Nutria bzw. Biberratten im Hafen von Castelnaudary. Die possierlichen Einwanderer aus Nordamerika lassen sich von den Menschen füttern, sind aber ein Problem für die Dämme und heimische Fauna.

Rückgabe des Boots

Obwohl wir im Hafen von Castelnaudary von anderen Booten umringt sind, bleibt es angenehm ruhig. So verbringen wir eine letzte erholsame Nacht auf unserer Capri, eh es am nächsten Morgen ans Packen und Putzen geht. Wobei unser kleines Boot wirklich im Nu besenrein ist und von den Leuten von Le Boat auch nicht sonderlich überprüft wird. Hier sind die Mitarbeiter offenbar dazu angehalten, einen möglichst guten letzten Eindruck zu hinterlassen. Sie sind nett und flink. Dazu gehört bei uns auch eine nette Überraschung bei der Abrechnung der Betriebskosten.

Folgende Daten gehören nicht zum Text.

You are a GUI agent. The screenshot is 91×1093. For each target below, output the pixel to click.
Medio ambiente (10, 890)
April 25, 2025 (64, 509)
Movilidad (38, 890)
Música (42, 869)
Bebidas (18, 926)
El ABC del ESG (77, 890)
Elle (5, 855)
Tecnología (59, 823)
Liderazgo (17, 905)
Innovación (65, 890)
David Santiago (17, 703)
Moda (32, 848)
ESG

Betriebsstunden und Transfer des Autos

Da Lars dazu übergegangen war, den Motor innerhalb der Schleusen abzuschalten und wir ohnehin recht schnell durch die Schleusen hindurch gekommen sind, haben wir nur 29 Betriebsstunden benötigt. Mit anderen Worten: uns werden elf Stunden erstattet. Damit sind die Zusatzkosten für die vorgezogene Übernahme in Port Cassafières bis auf läppische zehn Euro wieder drin. Auch der Transfer von unserem Auto hat geklappt. Lars holt es vom nahe und etwas versteckt gelegenen Parkplatz. So können wir schon bald unsere Capri ausräumen und uns langsam vom Canal du Midi verabschieden. Schön war es.

Weiter mit dem Auto durch die Midi-Pyrénées

Für meinen Kapitän ist es eine gewaltige Umstellung, wieder in einem so leicht manövrierfähigen Gefährt zu sitzen. Zudem muss er nun wieder unserem Navi folgen, dessen Stimme wir eine Woche lang missen konnten. Bereits nach einer halben Stunde führt sie uns wieder in die Region der Midi-Pyrénées. Die Landschaft wird hügelig und ist landwirtschaftlich geprägt. Unser Schleichwege-und-Adventure-Navi wählt eine Route durch Dörfer mit weniger als zehn Häusern – einfach herrlich.